READING PASSAGE>
+++

Ordered that the judgment is affirmed.
The defendant complains that the photographic array shown to the complainant was unduly suggestive in that he was the only individual depicted wearing a black shirt, which the complainant previously stated had been worn by the robber. This argument is without merit. An identification procedure violates due process only if it is conducted in such a manner that there is “ ‘a very substantial likelihood of irreparable misidentification’ ” (Neil v Biggers, 409 US 188, 198, quoting Simmons v United States, 390 US 377, 384). Here, contrary to the defendant’s contention, the photo array revealed that two individuals were pictured wearing black shirts, and a third was wearing either a navy blue or black shirt.

+++

EXTRACTED INFORMATION>

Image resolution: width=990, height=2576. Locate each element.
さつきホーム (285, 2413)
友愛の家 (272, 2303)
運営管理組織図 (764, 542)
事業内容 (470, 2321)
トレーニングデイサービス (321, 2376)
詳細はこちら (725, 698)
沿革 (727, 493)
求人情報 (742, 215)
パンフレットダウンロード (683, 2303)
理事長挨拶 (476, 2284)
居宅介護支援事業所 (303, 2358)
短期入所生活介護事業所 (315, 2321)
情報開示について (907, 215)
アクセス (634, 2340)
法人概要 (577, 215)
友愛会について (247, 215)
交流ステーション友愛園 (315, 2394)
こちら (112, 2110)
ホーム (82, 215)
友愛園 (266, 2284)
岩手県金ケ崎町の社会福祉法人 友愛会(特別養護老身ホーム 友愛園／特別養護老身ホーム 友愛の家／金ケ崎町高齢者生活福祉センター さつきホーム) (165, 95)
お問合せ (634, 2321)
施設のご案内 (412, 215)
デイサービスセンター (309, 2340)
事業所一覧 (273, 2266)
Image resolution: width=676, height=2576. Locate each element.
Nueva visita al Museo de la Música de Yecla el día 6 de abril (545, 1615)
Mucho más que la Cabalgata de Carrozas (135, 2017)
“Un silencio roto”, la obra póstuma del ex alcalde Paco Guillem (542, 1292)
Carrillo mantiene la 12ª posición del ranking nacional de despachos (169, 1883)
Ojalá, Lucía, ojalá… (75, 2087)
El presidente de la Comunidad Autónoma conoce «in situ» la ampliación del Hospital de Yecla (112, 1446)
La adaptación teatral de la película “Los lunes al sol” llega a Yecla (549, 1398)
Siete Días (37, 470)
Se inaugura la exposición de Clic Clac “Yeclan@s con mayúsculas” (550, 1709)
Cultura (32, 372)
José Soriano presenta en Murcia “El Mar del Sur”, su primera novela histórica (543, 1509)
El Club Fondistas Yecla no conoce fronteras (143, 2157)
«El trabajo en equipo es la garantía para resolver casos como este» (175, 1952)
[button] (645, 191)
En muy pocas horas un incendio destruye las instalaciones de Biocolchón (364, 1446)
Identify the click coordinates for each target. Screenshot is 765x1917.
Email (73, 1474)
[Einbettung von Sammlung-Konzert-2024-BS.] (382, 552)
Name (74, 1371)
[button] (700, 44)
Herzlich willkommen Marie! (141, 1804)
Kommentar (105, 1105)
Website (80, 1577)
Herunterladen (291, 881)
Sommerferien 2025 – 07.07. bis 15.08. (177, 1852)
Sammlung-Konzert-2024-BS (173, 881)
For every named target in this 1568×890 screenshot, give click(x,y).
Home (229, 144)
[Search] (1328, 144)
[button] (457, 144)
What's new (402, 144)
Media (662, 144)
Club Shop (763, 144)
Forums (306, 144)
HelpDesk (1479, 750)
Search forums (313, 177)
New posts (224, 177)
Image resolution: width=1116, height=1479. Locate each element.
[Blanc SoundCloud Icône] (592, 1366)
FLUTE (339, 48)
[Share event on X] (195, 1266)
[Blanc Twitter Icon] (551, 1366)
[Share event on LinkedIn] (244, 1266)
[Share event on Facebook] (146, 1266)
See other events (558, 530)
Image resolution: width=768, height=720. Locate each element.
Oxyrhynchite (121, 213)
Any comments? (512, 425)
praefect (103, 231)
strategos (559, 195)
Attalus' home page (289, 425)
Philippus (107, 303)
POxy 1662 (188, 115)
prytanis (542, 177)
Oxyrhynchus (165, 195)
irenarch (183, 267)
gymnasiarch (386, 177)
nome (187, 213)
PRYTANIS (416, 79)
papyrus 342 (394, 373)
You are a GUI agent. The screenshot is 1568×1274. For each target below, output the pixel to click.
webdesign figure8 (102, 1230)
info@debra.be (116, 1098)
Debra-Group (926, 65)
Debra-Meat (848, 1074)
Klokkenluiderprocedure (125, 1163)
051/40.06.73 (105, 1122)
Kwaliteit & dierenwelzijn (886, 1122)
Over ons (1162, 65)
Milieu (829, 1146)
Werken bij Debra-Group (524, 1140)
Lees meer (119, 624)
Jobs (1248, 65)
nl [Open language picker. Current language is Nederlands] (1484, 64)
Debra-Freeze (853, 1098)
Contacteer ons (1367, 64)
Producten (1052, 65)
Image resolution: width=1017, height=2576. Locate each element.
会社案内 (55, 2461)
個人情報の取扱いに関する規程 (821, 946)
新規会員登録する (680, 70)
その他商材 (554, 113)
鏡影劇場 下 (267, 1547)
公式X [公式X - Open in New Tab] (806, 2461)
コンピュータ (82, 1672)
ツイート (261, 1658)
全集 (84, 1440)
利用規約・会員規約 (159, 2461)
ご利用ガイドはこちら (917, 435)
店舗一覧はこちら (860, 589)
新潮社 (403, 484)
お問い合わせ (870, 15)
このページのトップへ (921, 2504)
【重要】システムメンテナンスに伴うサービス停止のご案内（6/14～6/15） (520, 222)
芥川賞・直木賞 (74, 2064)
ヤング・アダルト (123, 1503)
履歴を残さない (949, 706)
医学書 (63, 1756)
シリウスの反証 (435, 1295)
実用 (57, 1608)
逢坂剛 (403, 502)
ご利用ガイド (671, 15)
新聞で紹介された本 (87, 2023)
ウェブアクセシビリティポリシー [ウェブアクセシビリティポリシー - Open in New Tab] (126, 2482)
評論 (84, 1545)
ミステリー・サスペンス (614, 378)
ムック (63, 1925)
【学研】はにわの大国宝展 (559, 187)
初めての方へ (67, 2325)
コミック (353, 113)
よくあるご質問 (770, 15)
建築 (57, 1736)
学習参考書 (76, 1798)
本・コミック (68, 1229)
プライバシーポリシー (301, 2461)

+++

WHAT YOU WILL DO>
[1] Decide whether each statement agrees with the court excerpt on the photographic array: (a) the judgment was reversed; (b) the defendant was the only person in the array shown wearing a black shirt; (c) the court found the defendant's argument without merit. Answer yes or no for each, and quote the deciding words.
[2] Rewrite the stretch of the court excerpt on the photographic array from "Ordered that the" through "or black shirt.", putting "witness" in place of "complainant".
[3] Extend the court excerpt on the photographic array, picking up after its final sentence.

EXERCISE RESULTS>
[1]
(a) No: "Ordered that the judgment is affirmed."
(b) No: "the photo array revealed that two individuals were pictured wearing black shirts"
(c) Yes: "This argument is without merit."

[2]
Ordered that the judgment is affirmed.
The defendant complains that the photographic array shown to the witness was unduly suggestive in that he was the only individual depicted wearing a black shirt, which the witness previously stated had been worn by the robber. This argument is without merit. An identification procedure violates due process only if it is conducted in such a manner that there is “ ‘a very substantial likelihood of irreparable misidentification’ ” (Neil v Biggers, 409 US 188, 198, quoting Simmons v United States, 390 US 377, 384). Here, contrary to the defendant’s contention, the photo array revealed that two individuals were pictured wearing black shirts, and a third was wearing either a navy blue or black shirt.

[3]
The defendant also contends that the jury verdict was against the weight of the evidence. In support thereof, he erroneously argues that the complainant’s identification testimony was filled with discrepancies. The minor inconsistencies in the complainant’s testimony regarding the defendant’s height and age were put before the jury, and it is axiomatic that the resolution of issues of credibility, as well as the weight to be accorded the evidence presented, is primarily to be determined
*404 by the jury, which saw and heard the complainant testify (see, People v Gaimari, 176 NY 84, 94). Upon the exercise of our factual review power, we are satisfied that the jury verdict was not against the weight of the evidence (see, CPL 470.15 [5]).Further, the prosecutor’s cross-examination of the defendant’s alibi witness was not improper and the prosecutor’s questions stayed within the bounds set by the court.
The defendant’s sentence was not excessive (see, People v Suitte, 90 AD2d 80).
The defendant’s other contentions are either unpreserved for appellate review or without merit (see, People v Winslow, 237 AD2d 638, 639). Mangano, P. J., Bracken, Joy and Krausman, JJ., concur.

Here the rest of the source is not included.